We have modelled a problem at the interface of marketing and operations in which an online retailer coordinates its promotion through sponsored search advertising and complements that with the inventory decisions. We endeavor to fill a critical research gap by integrating sponsored search bidding with inventory policies. We derive a multi-threshold decision rule, wherein the promotion and ordering decisions are determined based on different threshold levels of the inventory on hand. This policy provides a decision support framework for managers optimizing both sponsored search bidding and inventory ordering decisions. We find that the optimal bid increases as the inventory on hand increases. Consequently, the order quantity within a particular bid value decreases as the level of inventory increases. When higher bids positively influence the demand generated, it is optimal to stock more inventory as described in the policy. The sensitivity of customers to the ranking of advertisements impacts the thresholds of the \(({\mathrm{S}}_{1},{\mathrm{S}}_{2},\widehat{\mathrm{S}})\) policy. The inventory level beyond which a retailer does not place an order and the desired level of inventory both decrease as customers become more sensitive to the rank of the listing. With customers becoming more sensitive to the rank of the listing, clicks and converts occur only at the higher ranks. This increases the cost of clicks and converts leading to higher costs for generating demand. Therefore, an increase in sensitivity to the ranking of the listing implies a higher cost of generating traffic. On the other hand, when the customers are less sensitive to the rank of the listing, the retailer is likely to get higher sales at a lower cost. This encourages the retailer to bid even at low levels of inventory.

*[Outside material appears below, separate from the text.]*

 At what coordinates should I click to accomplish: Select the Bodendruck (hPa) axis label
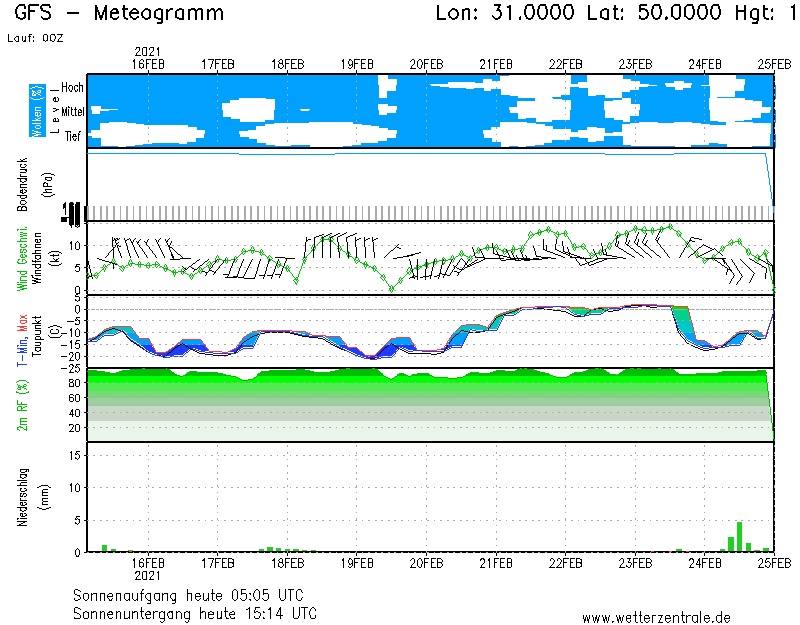[x=29, y=184]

Next, we ran the model for different levels of customers’ mean reservation prices. We find that the inventory level beyond which a retailer does not place an order and the desired level of inventory both increase with the increase in customers’ mean reservation price. Our results also show that the inventory level up to which the retailer does not bid decreases with an increase in the customers’ mean reservation price. These imply that the retailer should consider bidding at a lower inventory threshold as the customer’s mean reservation price increases. The above insight is useful for the retailer as it provides critical recommendations in terms of the bidding pattern. To ensure the generation of sufficient clicks, it is more profitable for a retailer to bid higher when the customer base has a high mean reservation price. In this scenario, the retailer uses a higher bid to generate a higher rank in the listing, leading to a higher number of converts. Hence, sponsored search bidding complemented with optimal inventory decisions leads to higher profits for the retailer as customers’ mean reservation price increase.

In this model, the bidding and replenishment decisions have the same periodicities. The model can further be enhanced by considering different periodicities for the bidding and replenishment decisions. In future studies, incorporating the supply-side considerations, e.g., capacity and associated resource constraints for the retailer could make for interesting research problems.